In the past 15 years, the science of detecting arson has undergone a revolution. Research has shown definitively that many of the assumptions fire investigators once employed to distinguish an intentionally set fire from an accidental one were false.

Yet those disproved forensics sent Cameron Todd Willingham to the Texas death chamber on Feb. 17, 2004. His final claims of innocence—that he hadn’t started the 1991 house fire that killed his three daughters—were dutifully recorded before potassium chloride pumped through his veins and stopped his heart.
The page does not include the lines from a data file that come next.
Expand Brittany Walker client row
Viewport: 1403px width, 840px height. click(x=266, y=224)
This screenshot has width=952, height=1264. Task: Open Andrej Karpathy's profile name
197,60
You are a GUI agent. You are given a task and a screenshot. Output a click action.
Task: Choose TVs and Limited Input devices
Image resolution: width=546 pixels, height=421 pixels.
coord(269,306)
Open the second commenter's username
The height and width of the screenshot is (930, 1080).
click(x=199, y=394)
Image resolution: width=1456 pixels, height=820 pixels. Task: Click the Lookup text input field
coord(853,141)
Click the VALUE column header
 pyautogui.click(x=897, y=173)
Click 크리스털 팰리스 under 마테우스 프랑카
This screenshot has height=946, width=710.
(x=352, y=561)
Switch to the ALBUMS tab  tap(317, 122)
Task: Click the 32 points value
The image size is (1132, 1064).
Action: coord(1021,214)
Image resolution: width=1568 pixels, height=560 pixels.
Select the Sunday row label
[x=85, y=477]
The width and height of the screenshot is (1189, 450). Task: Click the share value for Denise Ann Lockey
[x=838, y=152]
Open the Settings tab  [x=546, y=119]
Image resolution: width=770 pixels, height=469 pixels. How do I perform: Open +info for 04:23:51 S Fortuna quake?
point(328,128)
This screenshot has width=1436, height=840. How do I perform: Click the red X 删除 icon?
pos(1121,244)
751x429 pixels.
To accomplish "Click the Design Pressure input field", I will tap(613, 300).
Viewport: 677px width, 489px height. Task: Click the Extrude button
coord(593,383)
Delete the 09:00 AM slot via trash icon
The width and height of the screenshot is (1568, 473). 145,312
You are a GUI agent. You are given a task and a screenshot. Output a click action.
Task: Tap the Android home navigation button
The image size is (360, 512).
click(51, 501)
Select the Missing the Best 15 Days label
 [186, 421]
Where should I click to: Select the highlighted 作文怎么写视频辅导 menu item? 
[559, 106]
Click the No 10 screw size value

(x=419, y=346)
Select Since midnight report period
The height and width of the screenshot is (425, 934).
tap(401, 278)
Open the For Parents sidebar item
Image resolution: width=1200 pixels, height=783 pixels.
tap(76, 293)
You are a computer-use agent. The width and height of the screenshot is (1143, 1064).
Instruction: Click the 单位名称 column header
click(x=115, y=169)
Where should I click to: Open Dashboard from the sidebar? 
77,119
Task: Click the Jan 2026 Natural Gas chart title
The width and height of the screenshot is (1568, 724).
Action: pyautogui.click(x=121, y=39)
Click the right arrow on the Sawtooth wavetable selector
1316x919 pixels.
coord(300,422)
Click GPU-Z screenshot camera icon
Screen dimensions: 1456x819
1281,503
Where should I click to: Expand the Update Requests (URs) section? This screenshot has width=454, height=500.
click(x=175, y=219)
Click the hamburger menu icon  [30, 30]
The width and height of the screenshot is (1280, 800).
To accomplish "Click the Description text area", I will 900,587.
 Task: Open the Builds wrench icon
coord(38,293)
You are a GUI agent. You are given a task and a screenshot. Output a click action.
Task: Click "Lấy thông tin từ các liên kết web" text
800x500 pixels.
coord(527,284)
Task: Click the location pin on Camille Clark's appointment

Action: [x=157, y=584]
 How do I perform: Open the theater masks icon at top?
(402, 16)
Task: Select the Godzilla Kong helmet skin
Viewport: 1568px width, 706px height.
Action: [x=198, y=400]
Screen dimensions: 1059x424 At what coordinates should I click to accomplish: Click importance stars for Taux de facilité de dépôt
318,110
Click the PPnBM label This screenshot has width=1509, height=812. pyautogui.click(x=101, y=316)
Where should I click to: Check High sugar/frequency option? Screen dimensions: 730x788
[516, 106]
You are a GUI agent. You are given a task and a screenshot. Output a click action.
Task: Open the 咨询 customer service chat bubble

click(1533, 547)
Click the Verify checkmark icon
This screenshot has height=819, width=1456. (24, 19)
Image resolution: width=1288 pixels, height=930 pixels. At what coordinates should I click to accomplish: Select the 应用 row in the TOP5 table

More than five years later, Willingham’s execution lies at the center of the biggest political scandal in Texas since Tom DeLay was roaming the halls of power. Nine of the nation’s top fire scientists have looked at the evidence against Willingham and concluded it was based on flawed and outdated assumptions, a collection of “old wives tales,” as one put it. These experts say the fire was likely accidental. If there was no arson, then there was no crime, and Willingham was innocent.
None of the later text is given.